今、建クンがいのちを存えているのは、ひとえに”あの方”が建クンに価値があると思っているからに他ならない訳ですから。
帝に同行した額田様からの便りによりますと、帝は有間皇子の件を知りひどく衝撃を受けて、寝込んでしまっているそうです。
有間皇子が謀反を起こした事なのか、はたまた有間皇子が亡くなった事への心労なのかは書いてありませんでしたが、おそらく後者なのでしょう。

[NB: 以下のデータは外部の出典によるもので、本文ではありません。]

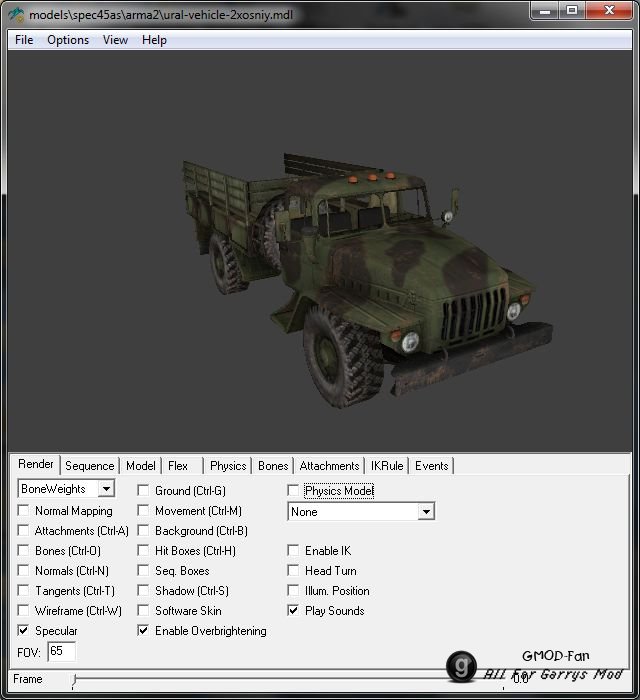Enable Ground display checkbox
The width and height of the screenshot is (640, 700).
pyautogui.click(x=143, y=491)
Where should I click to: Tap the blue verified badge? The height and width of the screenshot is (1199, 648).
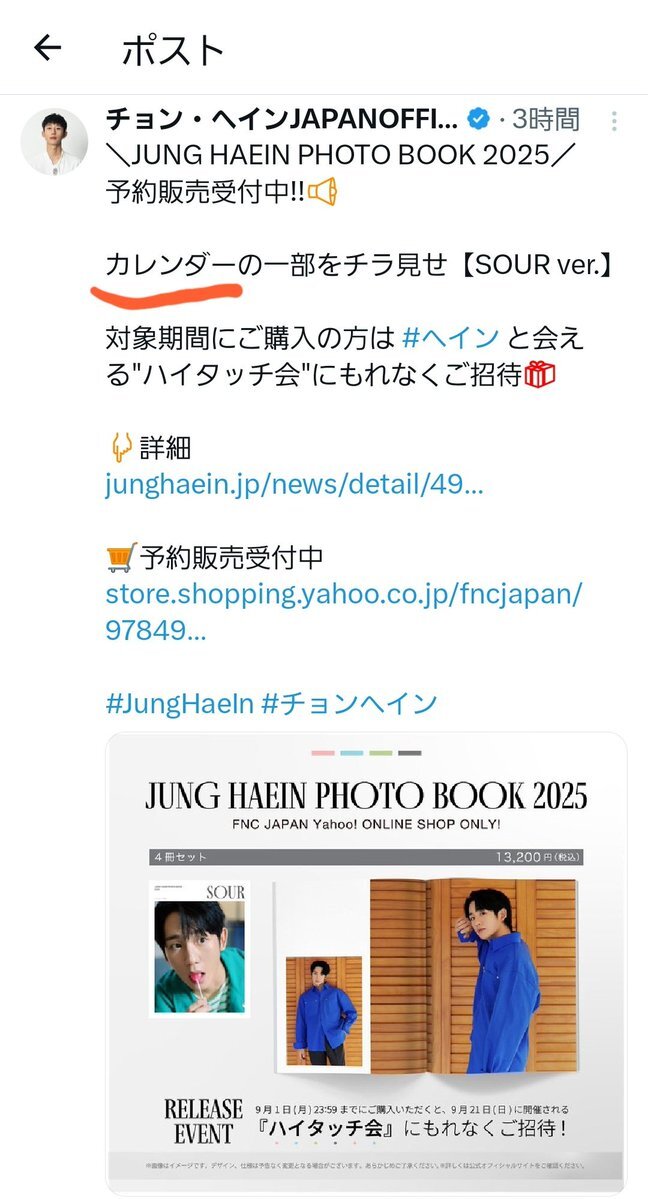point(479,119)

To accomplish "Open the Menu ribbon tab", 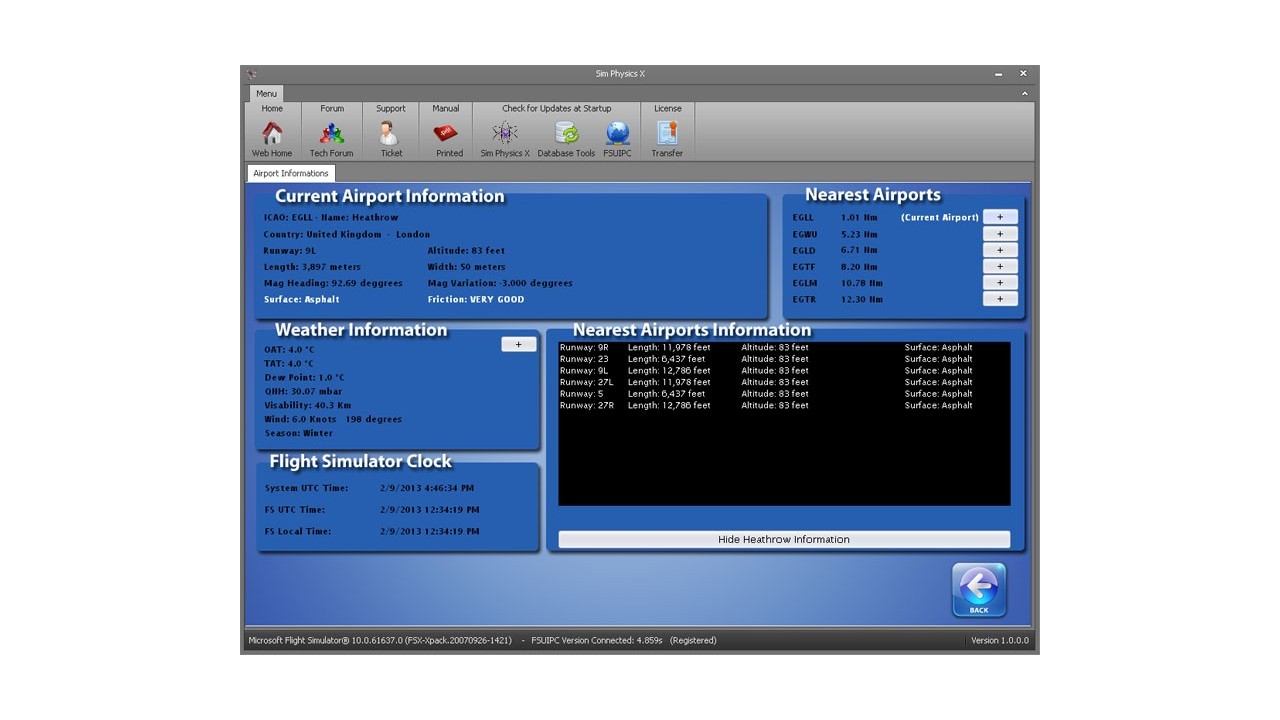I will 266,94.
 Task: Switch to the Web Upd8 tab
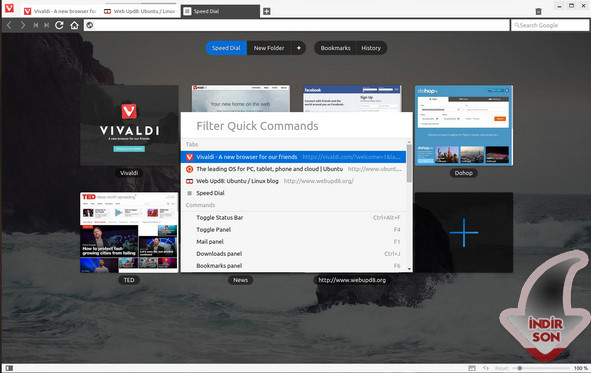(139, 11)
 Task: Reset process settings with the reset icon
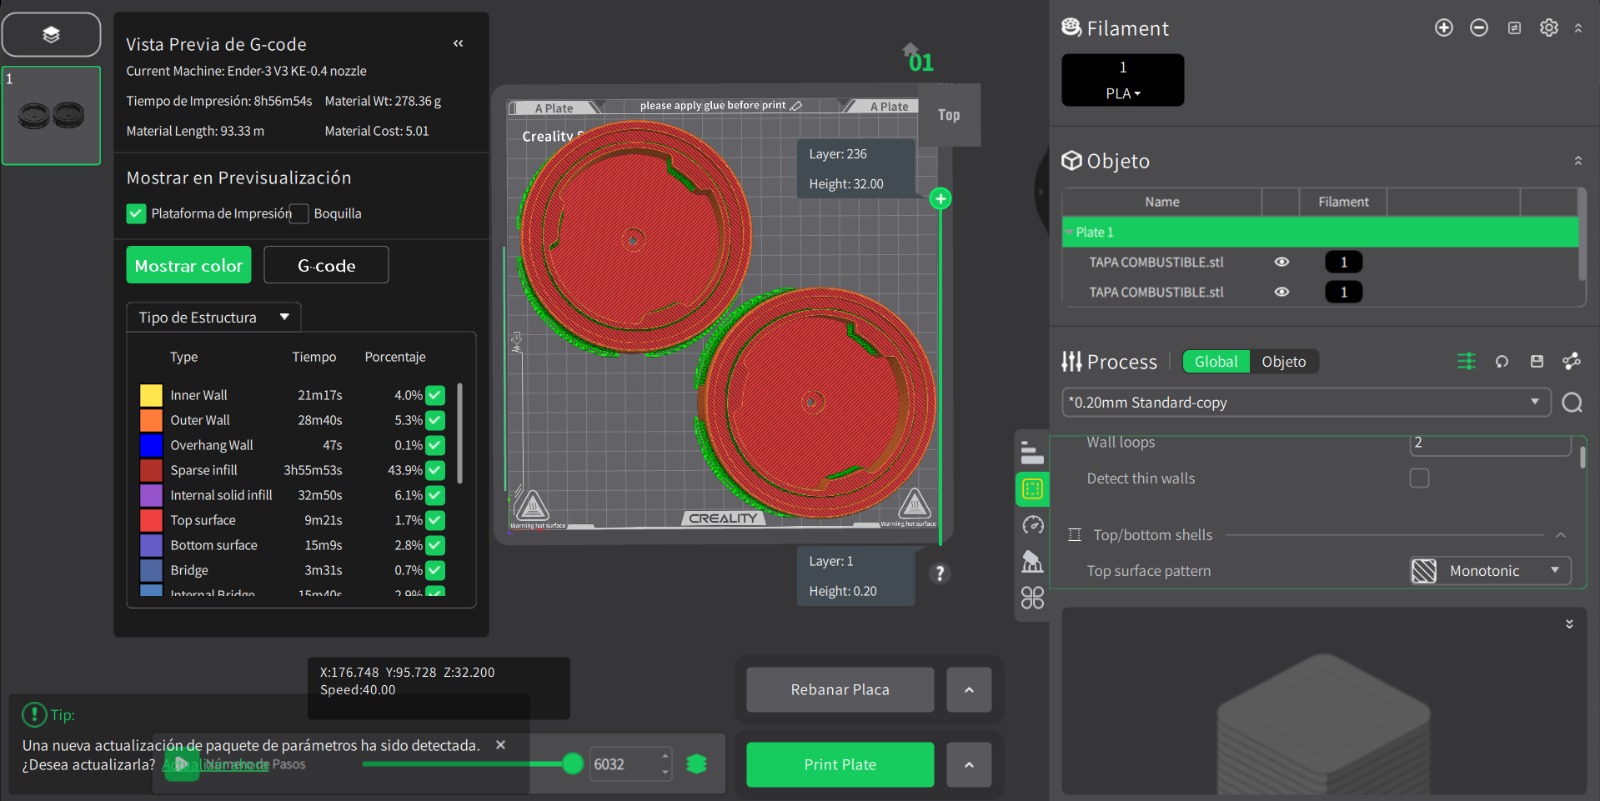point(1502,362)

向こうからの便りも検閲が入っているのを知って、ワザと書いていないのだと思います。
仕方がないので建クンには飛鳥で羽を伸ばして欲しいと思ったのですが……。
世の中上手くいかないものです。
◇◇◇◇◇
言うまでも無く、帝の住まう後飛鳥岡本宮は国の中心です。
しかし今は帝が長期間不在で、皇太子様も内臣である中臣様もおられません。
右大臣様は大伴馬来田様のお兄さんの長徳様がお亡くなりになられてからずっと不在で、左大臣の巨勢なんちゃらさんは今年の初めに亡くなられました。

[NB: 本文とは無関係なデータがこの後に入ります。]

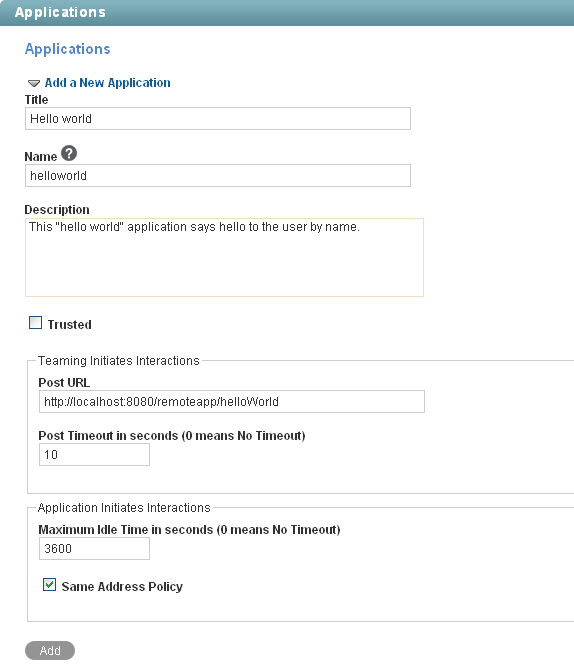Click the Post URL label
The image size is (574, 668).
(x=64, y=383)
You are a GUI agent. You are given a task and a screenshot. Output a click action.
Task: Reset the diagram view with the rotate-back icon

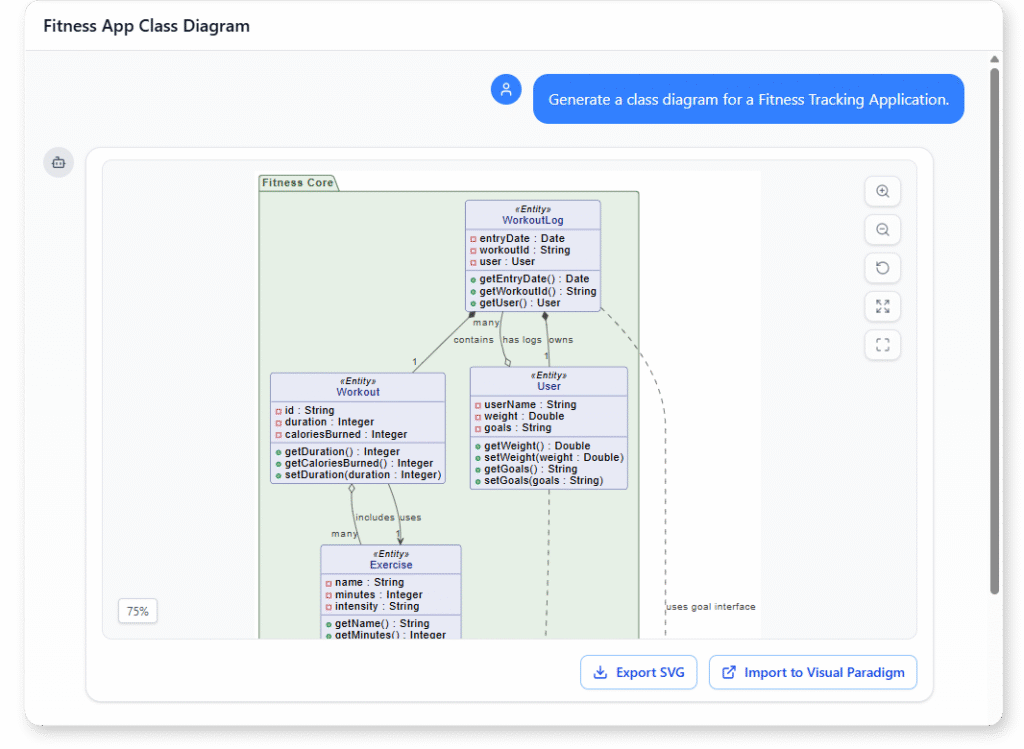coord(882,267)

国のトップが不在なのを放置する皇太子様の治世に理解がついていきませんが、多分、何でもかんでも自分でやりたがる内臣のせいではないかと私は思っています。
しかしこんな時に、京で謀叛や一揆が起これば国政は大変な事になります。
本来ならば大海人皇子が留守を守り不測の事態に備えるのだと思うのですが、そうはならず留守官なる役職を設けて、帝の代理を務める事になりました。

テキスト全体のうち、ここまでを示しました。